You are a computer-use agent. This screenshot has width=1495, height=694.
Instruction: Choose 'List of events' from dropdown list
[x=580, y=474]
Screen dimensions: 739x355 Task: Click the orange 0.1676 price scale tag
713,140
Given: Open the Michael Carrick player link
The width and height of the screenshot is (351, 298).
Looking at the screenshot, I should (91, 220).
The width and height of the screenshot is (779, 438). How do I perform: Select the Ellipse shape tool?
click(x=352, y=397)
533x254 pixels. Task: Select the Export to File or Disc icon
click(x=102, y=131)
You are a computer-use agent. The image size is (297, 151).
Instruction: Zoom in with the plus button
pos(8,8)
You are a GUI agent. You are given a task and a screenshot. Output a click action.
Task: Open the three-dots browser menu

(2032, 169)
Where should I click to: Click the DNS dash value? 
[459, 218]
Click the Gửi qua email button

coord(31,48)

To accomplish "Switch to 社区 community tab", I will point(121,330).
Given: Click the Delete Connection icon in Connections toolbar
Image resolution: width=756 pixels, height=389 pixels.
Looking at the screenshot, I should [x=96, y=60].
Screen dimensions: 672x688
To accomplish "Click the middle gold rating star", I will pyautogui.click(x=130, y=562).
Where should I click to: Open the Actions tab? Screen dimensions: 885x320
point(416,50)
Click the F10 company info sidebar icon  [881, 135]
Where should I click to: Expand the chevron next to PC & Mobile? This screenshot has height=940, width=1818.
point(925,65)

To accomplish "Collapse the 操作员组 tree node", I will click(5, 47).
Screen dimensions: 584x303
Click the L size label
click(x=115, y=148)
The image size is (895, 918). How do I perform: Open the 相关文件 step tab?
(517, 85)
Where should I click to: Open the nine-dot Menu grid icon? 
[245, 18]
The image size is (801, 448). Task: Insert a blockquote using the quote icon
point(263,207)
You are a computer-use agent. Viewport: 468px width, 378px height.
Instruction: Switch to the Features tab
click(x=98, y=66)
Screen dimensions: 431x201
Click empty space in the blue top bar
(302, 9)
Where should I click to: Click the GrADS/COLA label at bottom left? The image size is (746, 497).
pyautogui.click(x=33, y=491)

▶ [Request] Copy word for word the material starting at the line that contains "You are a GUI" and ending at the line that contains "will pyautogui.click(x=130, y=562).", with both of those lines included.

▶ [Solution below]
You are a GUI agent. You are given a task and a screenshot. Output a click action.
Task: Open the three-dots browser menu

(2032, 169)
Where should I click to: Click the DNS dash value? 
[459, 218]
Click the Gửi qua email button

coord(31,48)

To accomplish "Switch to 社区 community tab", I will point(121,330).
Given: Click the Delete Connection icon in Connections toolbar
Image resolution: width=756 pixels, height=389 pixels.
Looking at the screenshot, I should [x=96, y=60].
Screen dimensions: 672x688
To accomplish "Click the middle gold rating star", I will pyautogui.click(x=130, y=562).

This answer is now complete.